# Set exercise
Swap every "Instruction" in the entries below for "Goal", and reproduce the entries with nothing else changed.

# Task data
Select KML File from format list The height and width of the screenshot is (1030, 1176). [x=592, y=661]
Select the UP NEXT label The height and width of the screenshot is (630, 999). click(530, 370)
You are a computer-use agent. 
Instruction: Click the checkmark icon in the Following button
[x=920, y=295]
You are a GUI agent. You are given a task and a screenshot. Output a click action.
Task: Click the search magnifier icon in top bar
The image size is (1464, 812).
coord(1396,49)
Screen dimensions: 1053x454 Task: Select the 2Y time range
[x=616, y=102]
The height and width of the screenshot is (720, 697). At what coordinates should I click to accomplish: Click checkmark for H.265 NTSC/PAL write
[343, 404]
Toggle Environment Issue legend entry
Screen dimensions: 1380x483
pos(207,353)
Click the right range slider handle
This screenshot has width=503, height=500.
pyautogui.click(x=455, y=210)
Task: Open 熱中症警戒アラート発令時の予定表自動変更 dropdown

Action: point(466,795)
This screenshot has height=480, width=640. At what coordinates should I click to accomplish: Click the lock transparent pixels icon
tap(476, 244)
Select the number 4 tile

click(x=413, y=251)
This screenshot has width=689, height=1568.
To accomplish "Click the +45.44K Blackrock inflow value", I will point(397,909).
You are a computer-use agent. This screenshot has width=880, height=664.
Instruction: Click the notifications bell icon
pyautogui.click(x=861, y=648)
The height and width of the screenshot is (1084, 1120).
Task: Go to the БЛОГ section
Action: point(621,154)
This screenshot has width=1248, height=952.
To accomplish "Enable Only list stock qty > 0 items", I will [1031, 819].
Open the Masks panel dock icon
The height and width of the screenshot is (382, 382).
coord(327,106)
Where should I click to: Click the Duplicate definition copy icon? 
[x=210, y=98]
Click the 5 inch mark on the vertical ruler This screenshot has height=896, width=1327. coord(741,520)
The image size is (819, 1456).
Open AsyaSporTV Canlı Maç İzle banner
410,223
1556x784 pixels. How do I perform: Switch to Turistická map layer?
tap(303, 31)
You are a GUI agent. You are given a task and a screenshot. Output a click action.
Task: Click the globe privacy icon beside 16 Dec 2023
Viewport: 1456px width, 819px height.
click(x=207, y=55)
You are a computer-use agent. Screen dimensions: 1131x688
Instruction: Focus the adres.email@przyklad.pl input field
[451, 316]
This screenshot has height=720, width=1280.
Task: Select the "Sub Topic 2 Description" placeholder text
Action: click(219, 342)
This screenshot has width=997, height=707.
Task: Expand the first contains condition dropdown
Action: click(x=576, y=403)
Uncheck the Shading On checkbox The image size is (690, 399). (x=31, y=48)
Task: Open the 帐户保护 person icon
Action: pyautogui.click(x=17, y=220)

# Complete answer
Select KML File from format list The height and width of the screenshot is (1030, 1176). [x=592, y=661]
Select the UP NEXT label The height and width of the screenshot is (630, 999). click(530, 370)
You are a computer-use agent. 
Goal: Click the checkmark icon in the Following button
[x=920, y=295]
You are a GUI agent. You are given a task and a screenshot. Output a click action.
Task: Click the search magnifier icon in top bar
The image size is (1464, 812).
coord(1396,49)
Screen dimensions: 1053x454 Task: Select the 2Y time range
[x=616, y=102]
The height and width of the screenshot is (720, 697). At what coordinates should I click to accomplish: Click checkmark for H.265 NTSC/PAL write
[343, 404]
Toggle Environment Issue legend entry
Screen dimensions: 1380x483
pos(207,353)
Click the right range slider handle
This screenshot has width=503, height=500.
pyautogui.click(x=455, y=210)
Task: Open 熱中症警戒アラート発令時の予定表自動変更 dropdown

Action: point(466,795)
This screenshot has height=480, width=640. At what coordinates should I click to accomplish: Click the lock transparent pixels icon
tap(476, 244)
Select the number 4 tile

click(x=413, y=251)
This screenshot has width=689, height=1568.
To accomplish "Click the +45.44K Blackrock inflow value", I will point(397,909).
You are a computer-use agent. This screenshot has width=880, height=664.
Goal: Click the notifications bell icon
pyautogui.click(x=861, y=648)
The height and width of the screenshot is (1084, 1120).
Task: Go to the БЛОГ section
Action: point(621,154)
This screenshot has width=1248, height=952.
To accomplish "Enable Only list stock qty > 0 items", I will [1031, 819].
Open the Masks panel dock icon
The height and width of the screenshot is (382, 382).
coord(327,106)
Where should I click to: Click the Duplicate definition copy icon? 
[x=210, y=98]
Click the 5 inch mark on the vertical ruler This screenshot has height=896, width=1327. coord(741,520)
The image size is (819, 1456).
Open AsyaSporTV Canlı Maç İzle banner
410,223
1556x784 pixels. How do I perform: Switch to Turistická map layer?
tap(303, 31)
You are a GUI agent. You are given a task and a screenshot. Output a click action.
Task: Click the globe privacy icon beside 16 Dec 2023
Viewport: 1456px width, 819px height.
click(x=207, y=55)
You are a computer-use agent. Screen dimensions: 1131x688
Goal: Focus the adres.email@przyklad.pl input field
[451, 316]
This screenshot has height=720, width=1280.
Task: Select the "Sub Topic 2 Description" placeholder text
Action: click(219, 342)
This screenshot has width=997, height=707.
Task: Expand the first contains condition dropdown
Action: click(x=576, y=403)
Uncheck the Shading On checkbox The image size is (690, 399). (x=31, y=48)
Task: Open the 帐户保护 person icon
Action: pyautogui.click(x=17, y=220)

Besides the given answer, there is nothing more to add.